Dataset entries:
::::

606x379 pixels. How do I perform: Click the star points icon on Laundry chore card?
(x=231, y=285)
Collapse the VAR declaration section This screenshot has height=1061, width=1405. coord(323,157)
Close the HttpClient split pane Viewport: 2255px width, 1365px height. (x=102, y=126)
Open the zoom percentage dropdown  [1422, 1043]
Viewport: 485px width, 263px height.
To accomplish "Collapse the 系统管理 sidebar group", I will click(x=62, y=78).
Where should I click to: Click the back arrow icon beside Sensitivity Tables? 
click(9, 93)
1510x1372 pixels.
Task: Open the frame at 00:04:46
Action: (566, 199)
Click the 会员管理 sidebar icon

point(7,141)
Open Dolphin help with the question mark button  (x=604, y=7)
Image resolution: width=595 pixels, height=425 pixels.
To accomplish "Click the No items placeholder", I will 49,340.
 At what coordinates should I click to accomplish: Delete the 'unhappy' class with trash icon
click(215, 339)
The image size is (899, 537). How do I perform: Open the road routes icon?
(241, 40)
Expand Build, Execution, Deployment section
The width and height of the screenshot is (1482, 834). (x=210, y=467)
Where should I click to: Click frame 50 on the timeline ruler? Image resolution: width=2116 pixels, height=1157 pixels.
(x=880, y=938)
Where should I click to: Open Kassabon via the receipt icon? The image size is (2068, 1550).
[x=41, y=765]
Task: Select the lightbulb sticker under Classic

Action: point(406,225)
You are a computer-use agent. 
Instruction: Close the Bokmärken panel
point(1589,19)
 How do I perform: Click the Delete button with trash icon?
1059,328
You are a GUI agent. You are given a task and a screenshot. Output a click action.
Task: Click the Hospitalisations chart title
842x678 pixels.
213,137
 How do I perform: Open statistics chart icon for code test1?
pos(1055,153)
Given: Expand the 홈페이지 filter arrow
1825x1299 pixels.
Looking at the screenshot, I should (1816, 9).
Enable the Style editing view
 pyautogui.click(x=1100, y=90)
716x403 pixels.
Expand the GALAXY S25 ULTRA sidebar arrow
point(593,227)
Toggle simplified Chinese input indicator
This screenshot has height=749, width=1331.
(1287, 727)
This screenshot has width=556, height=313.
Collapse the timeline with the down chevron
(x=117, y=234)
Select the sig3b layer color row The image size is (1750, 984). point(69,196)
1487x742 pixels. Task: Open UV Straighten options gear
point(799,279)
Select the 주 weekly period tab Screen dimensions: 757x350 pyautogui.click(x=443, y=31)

::::

◆ **WHAT NEEDS TO BE DONE**
All lines from the one with "Open Dolphin help" through the final line above are to be quoted exactly; quote no other line.

◆ **WORKED SOLUTION**
Open Dolphin help with the question mark button  (x=604, y=7)
Image resolution: width=595 pixels, height=425 pixels.
To accomplish "Click the No items placeholder", I will 49,340.
 At what coordinates should I click to accomplish: Delete the 'unhappy' class with trash icon
click(215, 339)
The image size is (899, 537). How do I perform: Open the road routes icon?
(241, 40)
Expand Build, Execution, Deployment section
The width and height of the screenshot is (1482, 834). (x=210, y=467)
Where should I click to: Click frame 50 on the timeline ruler? Image resolution: width=2116 pixels, height=1157 pixels.
(x=880, y=938)
Where should I click to: Open Kassabon via the receipt icon? The image size is (2068, 1550).
[x=41, y=765]
Task: Select the lightbulb sticker under Classic

Action: point(406,225)
You are a computer-use agent. 
Instruction: Close the Bokmärken panel
point(1589,19)
 How do I perform: Click the Delete button with trash icon?
1059,328
You are a GUI agent. You are given a task and a screenshot. Output a click action.
Task: Click the Hospitalisations chart title
842x678 pixels.
213,137
 How do I perform: Open statistics chart icon for code test1?
pos(1055,153)
Given: Expand the 홈페이지 filter arrow
1825x1299 pixels.
Looking at the screenshot, I should (1816, 9).
Enable the Style editing view
 pyautogui.click(x=1100, y=90)
716x403 pixels.
Expand the GALAXY S25 ULTRA sidebar arrow
point(593,227)
Toggle simplified Chinese input indicator
This screenshot has height=749, width=1331.
(1287, 727)
This screenshot has width=556, height=313.
Collapse the timeline with the down chevron
(x=117, y=234)
Select the sig3b layer color row The image size is (1750, 984). point(69,196)
1487x742 pixels. Task: Open UV Straighten options gear
point(799,279)
Select the 주 weekly period tab Screen dimensions: 757x350 pyautogui.click(x=443, y=31)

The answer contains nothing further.